- [PROBLEMS TO SOLVE]
A: Answer each question from the KVM quirks excerpt, one per line:
(i) What return value from probing the capability lets userspace assume KVM_QUIRK_ENFORCE_QUIRKS is allowed?
(ii) In the diff, what does kvm_vm_ioctl_check_extension now return for KVM_CAP_DISABLE_QUIRKS?
(iii) Which architecture does the KVM_CAP_DISABLE_QUIRKS2 documentation list?
B: Extend the KVM quirks excerpt, picking up right after its final sentence.

- [SOURCE EXCERPT]
+ + + + + + +

FWIW, we do have a way out without adding another capability.  The 'flags' field
is enforced for all capabilities, we could use a bit there to add "v2" functionality.
Userspace can assume KVM_QUIRK_ENFORCE_QUIRKS is allowed if the return from probing
the capability is >1.

It's gross and forced, just an idea if we want to avoid yet another cap.

diff --git a/arch/x86/kvm/x86.c b/arch/x86/kvm/x86.c
index c712c33c1521..2a8449d1cf24 100644
--- a/arch/x86/kvm/x86.c
+++ b/arch/x86/kvm/x86.c
@@ -4229,7 +4229,6 @@ int kvm_vm_ioctl_check_extension(struct kvm *kvm, long ext)
        case KVM_CAP_HYPERV_TIME:
        case KVM_CAP_IOAPIC_POLARITY_IGNORED:
        case KVM_CAP_TSC_DEADLINE_TIMER:
-       case KVM_CAP_DISABLE_QUIRKS:
        case KVM_CAP_SET_BOOT_CPU_ID:
        case KVM_CAP_SPLIT_IRQCHIP:
        case KVM_CAP_IMMEDIATE_EXIT:
@@ -4254,6 +4253,9 @@ int kvm_vm_ioctl_check_extension(struct kvm *kvm, long ext)
        case KVM_CAP_VAPIC:
                r = 1;
                break;
+       case KVM_CAP_DISABLE_QUIRKS:
+               r = KVM_X86_VALID_QUIRKS;
+               break;
        case KVM_CAP_EXIT_HYPERCALL:
                r = KVM_EXIT_HYPERCALL_VALID_MASK;
                break;
@@ -5892,11 +5894,19 @@ int kvm_vm_ioctl_enable_cap(struct kvm *kvm,
 {
        int r;

-       if (cap->flags)
+       if (cap->flags && cap->cap != KVM_CAP_DISABLE_QUIRKS)
                return -EINVAL;

        switch (cap->cap) {
        case KVM_CAP_DISABLE_QUIRKS:
+               r = -EINVAL;
+               if (cap->flags & ~KVM_QUIRK_ENFORCE_QUIRKS)
+                       break;
+
+               if ((cap->flags & KVM_QUIRK_ENFORCE_QUIRKS) &&
+                   (cap->args[0] & ~KVM_X86_VALID_QUIRKS))
+                       break;
+
                kvm->arch.disabled_quirks = cap->args[0];
                r = 0;
                break;

> +7.30 KVM_CAP_DISABLE_QUIRKS2
> +----------------------------
> +
> +:Capability: KVM_CAP_DISABLE_QUIRKS2
> +:Parameters: args[0] - set of KVM quirks to disable
> +:Architectures: x86
> +:Type: vm
> +
> +This capability, if enabled, will cause KVM to disable some behavior
> +quirks.
> +
> +Calling KVM_CHECK_EXTENSION for this capability returns a bitmask of
> +quirks that can be disabled in KVM.
> +
> +The argument to KVM_ENABLE_CAP for this capability is a bitmask of
> +quirks to disable, and must be a subset of the bitmask returned by
> +KVM_CHECK_EXTENSION.

+ + + + + + +

- [DATASET CONTENT]
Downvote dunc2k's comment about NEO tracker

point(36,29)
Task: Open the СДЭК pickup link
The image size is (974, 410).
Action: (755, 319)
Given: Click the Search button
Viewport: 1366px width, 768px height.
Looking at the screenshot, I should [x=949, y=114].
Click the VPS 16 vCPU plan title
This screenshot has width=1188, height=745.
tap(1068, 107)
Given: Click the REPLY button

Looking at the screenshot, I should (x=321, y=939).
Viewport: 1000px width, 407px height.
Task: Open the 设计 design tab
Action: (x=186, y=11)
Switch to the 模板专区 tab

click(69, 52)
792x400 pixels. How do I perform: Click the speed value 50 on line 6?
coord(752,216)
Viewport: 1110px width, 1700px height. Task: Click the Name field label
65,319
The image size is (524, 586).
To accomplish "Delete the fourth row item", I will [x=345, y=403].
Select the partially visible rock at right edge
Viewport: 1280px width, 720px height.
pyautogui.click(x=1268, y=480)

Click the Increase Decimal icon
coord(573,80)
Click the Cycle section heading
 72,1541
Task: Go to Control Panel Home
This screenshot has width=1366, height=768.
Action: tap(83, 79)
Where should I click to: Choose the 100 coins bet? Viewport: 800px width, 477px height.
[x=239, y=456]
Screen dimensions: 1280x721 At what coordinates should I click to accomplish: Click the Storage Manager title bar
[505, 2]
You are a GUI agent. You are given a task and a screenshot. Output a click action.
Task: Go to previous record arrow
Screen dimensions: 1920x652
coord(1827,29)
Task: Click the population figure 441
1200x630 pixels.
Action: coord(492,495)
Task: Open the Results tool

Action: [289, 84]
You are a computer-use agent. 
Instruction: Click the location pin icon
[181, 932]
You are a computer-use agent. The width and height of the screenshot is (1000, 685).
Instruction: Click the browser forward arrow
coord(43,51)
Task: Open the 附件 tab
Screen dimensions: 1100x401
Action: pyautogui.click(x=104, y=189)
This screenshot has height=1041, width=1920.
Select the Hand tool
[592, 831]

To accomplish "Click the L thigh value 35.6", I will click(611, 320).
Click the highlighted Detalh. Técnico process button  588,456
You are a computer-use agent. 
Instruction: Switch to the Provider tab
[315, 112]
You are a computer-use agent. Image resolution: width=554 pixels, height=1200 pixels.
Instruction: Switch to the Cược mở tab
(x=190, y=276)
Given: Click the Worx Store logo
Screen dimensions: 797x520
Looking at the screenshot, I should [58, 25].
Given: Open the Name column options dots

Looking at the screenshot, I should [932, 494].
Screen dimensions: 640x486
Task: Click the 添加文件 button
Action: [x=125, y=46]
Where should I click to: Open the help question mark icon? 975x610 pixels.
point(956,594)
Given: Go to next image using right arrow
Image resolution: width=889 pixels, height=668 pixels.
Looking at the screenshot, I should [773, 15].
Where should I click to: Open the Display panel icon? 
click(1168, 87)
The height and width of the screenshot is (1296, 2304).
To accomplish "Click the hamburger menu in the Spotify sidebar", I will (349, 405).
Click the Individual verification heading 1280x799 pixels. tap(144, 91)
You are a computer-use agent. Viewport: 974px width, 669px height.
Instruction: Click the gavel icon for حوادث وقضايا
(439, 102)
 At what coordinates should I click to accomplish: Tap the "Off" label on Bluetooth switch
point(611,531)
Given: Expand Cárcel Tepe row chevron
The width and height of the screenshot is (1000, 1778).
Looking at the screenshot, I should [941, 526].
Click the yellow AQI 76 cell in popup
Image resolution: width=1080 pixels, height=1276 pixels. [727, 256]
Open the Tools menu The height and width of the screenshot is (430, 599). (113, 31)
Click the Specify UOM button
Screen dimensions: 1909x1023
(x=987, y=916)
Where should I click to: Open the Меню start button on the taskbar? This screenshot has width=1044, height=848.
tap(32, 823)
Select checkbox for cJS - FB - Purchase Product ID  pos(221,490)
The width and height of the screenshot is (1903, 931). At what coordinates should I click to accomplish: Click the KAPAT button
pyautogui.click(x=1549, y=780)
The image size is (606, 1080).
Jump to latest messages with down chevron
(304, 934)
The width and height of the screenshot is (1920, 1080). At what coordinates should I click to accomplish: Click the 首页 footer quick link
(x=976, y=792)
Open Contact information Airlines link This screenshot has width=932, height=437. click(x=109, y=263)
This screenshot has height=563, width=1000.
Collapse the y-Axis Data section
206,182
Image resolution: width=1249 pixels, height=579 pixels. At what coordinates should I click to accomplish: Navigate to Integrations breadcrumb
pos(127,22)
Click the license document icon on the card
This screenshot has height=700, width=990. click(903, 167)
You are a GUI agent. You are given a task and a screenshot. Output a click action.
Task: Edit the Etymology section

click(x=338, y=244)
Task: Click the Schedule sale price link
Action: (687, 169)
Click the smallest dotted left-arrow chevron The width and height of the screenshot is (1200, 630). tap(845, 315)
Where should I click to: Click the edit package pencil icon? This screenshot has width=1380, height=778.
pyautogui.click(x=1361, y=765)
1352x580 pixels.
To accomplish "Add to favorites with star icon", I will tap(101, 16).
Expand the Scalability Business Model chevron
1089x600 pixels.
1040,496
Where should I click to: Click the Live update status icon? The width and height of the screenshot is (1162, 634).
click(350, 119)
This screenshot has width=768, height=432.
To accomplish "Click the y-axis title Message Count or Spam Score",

+ + + + + + +

- [RESPONSES]
A:
(i) A value greater than 1.
(ii) KVM_X86_VALID_QUIRKS.
(iii) x86.

B:
> +
> +The valid bits in cap.args[0] are:
> +
> +=================================== ============================================
> + KVM_X86_QUIRK_LINT0_ENABLED        By default, the reset value for the LVT

LINT0_REEANBLED.
Oliver Upton Feb. 28, 2022, 6 p.m. UTC | #3
On Mon, Feb 28, 2022 at 04:33:57PM +0000, Sean Christopherson wrote:
> On Sat, Feb 26, 2022, Oliver Upton wrote:
> > KVM_CAP_DISABLE_QUIRKS is irrevocably broken. The capability does not
> > advertise the set of quirks which may be disabled to userspace, so it is
> > impossible to predict the behavior of KVM. Worse yet,
> > KVM_CAP_DISABLE_QUIRKS will tolerate any value for cap->args[0], meaning
> > it fails to reject attempts to set invalid quirk bits.
> 
> FWIW, we do have a way out without adding another capability.  The 'flags' field
> is enforced for all capabilities, we could use a bit there to add "v2" functionality.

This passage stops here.